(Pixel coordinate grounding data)
* * * * *

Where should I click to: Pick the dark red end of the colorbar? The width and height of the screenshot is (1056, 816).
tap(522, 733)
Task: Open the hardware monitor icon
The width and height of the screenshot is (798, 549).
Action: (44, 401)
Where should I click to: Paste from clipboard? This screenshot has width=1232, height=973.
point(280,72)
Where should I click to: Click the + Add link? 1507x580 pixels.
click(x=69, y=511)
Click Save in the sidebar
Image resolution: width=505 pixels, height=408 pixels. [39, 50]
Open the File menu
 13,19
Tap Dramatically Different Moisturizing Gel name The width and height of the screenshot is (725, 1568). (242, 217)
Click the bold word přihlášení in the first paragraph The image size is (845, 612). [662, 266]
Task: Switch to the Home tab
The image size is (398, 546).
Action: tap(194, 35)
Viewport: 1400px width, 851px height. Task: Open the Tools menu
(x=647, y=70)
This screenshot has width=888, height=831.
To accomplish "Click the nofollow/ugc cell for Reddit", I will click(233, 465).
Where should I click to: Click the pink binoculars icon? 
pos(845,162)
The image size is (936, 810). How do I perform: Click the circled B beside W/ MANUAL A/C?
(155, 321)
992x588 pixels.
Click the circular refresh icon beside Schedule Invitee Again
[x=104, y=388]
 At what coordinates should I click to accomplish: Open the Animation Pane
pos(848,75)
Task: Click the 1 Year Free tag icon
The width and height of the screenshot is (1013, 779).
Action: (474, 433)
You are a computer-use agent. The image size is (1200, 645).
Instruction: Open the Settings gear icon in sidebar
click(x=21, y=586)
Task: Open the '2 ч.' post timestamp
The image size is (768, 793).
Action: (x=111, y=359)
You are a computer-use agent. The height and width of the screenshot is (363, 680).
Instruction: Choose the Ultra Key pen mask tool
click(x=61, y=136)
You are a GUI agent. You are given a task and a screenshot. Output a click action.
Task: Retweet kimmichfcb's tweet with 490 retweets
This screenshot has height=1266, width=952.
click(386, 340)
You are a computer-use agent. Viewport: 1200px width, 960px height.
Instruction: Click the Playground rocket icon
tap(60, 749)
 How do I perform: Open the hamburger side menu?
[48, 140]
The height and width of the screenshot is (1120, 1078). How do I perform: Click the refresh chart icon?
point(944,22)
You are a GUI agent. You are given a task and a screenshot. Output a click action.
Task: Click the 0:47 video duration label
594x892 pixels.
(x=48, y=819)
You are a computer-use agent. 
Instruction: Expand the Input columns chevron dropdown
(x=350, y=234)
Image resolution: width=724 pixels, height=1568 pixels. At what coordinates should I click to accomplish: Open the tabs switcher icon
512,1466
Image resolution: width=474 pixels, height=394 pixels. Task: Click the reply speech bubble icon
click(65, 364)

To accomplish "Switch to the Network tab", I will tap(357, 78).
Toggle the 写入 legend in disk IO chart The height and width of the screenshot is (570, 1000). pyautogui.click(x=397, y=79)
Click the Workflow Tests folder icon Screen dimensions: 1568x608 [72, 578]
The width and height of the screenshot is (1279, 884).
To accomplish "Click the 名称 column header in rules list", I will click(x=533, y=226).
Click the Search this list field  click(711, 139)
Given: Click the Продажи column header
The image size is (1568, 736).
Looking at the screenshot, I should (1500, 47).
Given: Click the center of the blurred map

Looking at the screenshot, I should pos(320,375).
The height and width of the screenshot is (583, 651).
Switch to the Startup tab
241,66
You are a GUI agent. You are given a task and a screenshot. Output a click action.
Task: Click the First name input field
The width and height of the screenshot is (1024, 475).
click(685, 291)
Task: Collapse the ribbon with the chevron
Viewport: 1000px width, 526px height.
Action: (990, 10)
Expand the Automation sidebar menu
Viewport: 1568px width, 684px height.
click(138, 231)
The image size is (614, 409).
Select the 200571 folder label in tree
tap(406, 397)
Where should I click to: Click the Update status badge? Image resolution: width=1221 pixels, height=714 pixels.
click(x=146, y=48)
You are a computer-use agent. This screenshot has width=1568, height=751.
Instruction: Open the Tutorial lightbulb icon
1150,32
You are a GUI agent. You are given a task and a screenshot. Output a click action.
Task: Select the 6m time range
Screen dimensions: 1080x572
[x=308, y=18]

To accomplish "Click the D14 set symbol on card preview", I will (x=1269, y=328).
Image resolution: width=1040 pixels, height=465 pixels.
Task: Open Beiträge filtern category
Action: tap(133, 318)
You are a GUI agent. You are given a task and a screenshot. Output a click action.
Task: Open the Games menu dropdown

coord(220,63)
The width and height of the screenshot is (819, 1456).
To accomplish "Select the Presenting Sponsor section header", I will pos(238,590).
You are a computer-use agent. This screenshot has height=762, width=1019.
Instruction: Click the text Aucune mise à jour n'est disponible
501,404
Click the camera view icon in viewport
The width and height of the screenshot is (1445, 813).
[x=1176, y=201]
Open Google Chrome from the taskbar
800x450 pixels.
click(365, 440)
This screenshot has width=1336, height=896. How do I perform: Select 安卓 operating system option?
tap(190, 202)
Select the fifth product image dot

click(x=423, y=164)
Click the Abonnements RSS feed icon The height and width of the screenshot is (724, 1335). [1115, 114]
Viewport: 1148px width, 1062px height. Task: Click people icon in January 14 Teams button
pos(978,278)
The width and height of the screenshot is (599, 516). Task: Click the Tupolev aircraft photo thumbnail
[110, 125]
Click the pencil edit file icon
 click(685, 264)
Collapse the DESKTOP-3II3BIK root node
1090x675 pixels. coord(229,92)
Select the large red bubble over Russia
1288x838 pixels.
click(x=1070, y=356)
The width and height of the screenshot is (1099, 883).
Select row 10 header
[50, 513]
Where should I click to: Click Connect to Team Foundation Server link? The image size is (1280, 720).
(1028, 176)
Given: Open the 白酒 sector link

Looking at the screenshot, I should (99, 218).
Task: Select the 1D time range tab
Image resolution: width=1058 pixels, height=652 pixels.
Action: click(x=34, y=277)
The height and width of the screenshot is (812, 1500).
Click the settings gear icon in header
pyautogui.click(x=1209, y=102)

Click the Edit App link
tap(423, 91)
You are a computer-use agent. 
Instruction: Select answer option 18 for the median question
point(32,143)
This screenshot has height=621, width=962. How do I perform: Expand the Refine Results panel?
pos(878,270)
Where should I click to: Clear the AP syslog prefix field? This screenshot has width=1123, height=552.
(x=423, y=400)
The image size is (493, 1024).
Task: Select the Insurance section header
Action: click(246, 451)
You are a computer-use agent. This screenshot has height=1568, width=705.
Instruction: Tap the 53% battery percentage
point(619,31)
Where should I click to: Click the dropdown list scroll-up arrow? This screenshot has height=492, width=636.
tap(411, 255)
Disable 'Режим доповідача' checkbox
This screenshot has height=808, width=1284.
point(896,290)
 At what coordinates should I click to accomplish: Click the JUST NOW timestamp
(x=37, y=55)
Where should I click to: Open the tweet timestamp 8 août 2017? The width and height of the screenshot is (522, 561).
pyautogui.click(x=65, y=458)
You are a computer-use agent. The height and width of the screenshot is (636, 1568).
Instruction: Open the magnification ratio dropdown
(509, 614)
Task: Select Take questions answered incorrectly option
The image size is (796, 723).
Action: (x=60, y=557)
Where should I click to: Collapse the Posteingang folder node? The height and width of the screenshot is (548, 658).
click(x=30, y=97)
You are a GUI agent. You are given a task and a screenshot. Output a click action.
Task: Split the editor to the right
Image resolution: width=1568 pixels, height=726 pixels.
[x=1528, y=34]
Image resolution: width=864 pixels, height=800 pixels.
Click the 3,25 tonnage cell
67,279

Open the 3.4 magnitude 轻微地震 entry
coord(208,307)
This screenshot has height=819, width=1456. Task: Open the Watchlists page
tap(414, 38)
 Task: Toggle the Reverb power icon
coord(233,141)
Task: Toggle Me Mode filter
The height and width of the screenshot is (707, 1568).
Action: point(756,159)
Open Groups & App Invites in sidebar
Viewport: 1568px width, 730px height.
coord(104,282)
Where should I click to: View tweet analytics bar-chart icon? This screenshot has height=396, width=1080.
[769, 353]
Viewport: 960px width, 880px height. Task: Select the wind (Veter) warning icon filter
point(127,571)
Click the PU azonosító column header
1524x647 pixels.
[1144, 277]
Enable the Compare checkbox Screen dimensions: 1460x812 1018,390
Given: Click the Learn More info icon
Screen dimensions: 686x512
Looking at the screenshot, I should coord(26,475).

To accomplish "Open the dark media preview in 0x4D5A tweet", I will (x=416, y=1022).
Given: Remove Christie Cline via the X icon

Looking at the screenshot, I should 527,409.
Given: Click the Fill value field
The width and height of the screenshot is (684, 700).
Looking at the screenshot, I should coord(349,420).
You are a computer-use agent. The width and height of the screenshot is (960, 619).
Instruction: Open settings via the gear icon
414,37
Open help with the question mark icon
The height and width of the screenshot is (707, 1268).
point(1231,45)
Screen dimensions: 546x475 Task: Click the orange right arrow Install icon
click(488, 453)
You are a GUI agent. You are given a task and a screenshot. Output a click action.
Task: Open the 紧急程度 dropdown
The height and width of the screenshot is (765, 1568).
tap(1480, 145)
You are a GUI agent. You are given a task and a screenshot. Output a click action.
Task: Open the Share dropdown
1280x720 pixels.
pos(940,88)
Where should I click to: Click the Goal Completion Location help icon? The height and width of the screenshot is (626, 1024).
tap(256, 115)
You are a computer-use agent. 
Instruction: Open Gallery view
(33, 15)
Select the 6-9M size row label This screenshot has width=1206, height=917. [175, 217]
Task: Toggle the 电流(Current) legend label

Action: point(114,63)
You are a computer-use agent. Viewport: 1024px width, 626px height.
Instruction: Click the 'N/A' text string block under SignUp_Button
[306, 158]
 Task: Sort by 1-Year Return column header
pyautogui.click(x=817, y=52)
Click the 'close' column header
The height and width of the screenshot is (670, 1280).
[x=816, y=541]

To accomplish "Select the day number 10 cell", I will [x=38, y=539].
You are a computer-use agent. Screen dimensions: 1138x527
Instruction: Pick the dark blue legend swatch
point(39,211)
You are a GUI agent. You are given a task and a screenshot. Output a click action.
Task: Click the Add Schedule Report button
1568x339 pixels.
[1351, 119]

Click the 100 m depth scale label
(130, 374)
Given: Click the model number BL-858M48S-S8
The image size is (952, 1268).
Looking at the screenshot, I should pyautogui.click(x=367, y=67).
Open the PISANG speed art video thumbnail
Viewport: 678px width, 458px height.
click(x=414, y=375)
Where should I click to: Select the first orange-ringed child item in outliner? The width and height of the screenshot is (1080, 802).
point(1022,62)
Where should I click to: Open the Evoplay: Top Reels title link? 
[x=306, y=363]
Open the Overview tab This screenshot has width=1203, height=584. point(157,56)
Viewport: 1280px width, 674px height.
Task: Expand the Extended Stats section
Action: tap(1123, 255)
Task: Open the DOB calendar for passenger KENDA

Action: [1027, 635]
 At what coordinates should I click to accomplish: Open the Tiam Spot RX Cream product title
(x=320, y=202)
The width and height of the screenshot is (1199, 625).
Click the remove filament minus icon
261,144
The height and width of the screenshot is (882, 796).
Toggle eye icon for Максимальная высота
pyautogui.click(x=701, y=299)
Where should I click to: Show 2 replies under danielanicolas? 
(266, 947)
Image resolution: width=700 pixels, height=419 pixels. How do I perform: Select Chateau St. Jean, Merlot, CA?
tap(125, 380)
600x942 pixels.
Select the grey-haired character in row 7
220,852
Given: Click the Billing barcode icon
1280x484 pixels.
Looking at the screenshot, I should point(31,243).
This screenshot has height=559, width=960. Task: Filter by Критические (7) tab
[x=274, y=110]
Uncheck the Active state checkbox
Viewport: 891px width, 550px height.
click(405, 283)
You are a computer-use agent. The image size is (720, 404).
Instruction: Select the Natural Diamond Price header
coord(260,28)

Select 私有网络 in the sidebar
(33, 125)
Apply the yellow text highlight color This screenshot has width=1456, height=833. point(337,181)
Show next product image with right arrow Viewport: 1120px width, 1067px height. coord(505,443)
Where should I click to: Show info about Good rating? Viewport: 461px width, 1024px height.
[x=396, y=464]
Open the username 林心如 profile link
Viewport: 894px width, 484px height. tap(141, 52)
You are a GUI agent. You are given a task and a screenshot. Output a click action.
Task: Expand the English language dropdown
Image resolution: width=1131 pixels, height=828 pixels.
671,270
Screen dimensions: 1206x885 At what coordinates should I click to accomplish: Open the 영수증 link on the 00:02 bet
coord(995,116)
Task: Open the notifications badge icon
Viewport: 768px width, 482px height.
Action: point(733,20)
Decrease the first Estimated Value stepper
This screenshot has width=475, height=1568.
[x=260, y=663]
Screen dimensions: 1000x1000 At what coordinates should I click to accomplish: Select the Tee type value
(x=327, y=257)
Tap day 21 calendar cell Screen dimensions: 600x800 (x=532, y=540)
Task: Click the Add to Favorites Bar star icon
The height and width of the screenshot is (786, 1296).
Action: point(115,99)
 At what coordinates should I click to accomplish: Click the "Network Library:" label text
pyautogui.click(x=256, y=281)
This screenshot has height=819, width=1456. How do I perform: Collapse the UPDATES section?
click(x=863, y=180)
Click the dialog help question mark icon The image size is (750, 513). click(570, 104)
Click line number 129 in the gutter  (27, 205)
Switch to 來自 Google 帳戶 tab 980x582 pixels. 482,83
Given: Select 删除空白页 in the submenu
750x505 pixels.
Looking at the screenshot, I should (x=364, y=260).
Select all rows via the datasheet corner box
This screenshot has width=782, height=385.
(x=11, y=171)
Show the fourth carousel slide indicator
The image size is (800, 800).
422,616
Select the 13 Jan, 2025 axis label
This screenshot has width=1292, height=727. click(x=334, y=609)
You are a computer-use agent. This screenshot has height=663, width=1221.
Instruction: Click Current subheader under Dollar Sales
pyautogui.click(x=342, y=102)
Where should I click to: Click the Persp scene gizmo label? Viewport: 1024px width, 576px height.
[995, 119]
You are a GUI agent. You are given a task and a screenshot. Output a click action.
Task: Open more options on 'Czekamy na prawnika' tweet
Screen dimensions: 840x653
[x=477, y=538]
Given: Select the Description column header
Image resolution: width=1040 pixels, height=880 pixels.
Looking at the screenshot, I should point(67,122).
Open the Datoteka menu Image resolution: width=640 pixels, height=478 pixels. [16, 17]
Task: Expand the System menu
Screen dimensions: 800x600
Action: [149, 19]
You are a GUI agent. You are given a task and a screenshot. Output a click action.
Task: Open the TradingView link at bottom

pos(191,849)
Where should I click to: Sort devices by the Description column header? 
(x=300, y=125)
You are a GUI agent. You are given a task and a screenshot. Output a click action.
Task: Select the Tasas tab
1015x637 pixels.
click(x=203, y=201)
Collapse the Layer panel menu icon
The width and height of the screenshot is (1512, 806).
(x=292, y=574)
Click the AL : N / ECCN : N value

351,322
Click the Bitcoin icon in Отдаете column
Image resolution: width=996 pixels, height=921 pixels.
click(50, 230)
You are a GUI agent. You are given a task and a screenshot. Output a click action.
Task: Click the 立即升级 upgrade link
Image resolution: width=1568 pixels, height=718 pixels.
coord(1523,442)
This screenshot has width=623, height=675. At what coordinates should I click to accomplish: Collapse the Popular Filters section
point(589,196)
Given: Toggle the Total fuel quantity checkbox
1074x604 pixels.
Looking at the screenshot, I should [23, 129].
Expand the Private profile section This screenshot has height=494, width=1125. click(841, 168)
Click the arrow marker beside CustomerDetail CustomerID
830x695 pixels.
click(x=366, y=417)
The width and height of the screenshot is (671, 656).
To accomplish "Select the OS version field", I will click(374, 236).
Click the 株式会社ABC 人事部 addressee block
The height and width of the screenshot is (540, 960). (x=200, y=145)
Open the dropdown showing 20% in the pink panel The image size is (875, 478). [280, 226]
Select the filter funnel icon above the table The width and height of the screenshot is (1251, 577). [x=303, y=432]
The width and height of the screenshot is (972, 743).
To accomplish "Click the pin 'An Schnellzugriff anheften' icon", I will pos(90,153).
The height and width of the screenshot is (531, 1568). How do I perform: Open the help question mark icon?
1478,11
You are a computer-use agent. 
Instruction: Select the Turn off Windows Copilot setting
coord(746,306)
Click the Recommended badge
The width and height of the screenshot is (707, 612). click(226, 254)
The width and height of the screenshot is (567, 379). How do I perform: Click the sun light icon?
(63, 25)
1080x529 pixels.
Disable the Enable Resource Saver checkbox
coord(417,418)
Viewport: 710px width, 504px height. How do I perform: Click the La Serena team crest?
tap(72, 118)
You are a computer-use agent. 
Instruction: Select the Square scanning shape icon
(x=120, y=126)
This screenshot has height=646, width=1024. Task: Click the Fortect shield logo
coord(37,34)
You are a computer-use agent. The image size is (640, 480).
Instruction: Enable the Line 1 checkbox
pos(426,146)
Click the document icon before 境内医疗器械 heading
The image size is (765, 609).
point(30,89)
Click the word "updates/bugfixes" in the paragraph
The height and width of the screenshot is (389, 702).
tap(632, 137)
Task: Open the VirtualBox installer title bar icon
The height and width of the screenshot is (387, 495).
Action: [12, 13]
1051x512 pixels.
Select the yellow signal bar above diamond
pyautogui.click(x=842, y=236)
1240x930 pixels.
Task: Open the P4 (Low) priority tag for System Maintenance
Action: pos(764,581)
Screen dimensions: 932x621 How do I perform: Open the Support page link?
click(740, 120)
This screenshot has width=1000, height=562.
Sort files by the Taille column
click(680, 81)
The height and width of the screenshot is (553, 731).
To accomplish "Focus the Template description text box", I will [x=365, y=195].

* * * * *

■ **Assignment**
Lines containing the word "number" are to be pulled from the records and copied.

■ **Written answer**
To accomplish "Select the day number 10 cell", I will [x=38, y=539].
Given: Click the model number BL-858M48S-S8
Click line number 129 in the gutter  (27, 205)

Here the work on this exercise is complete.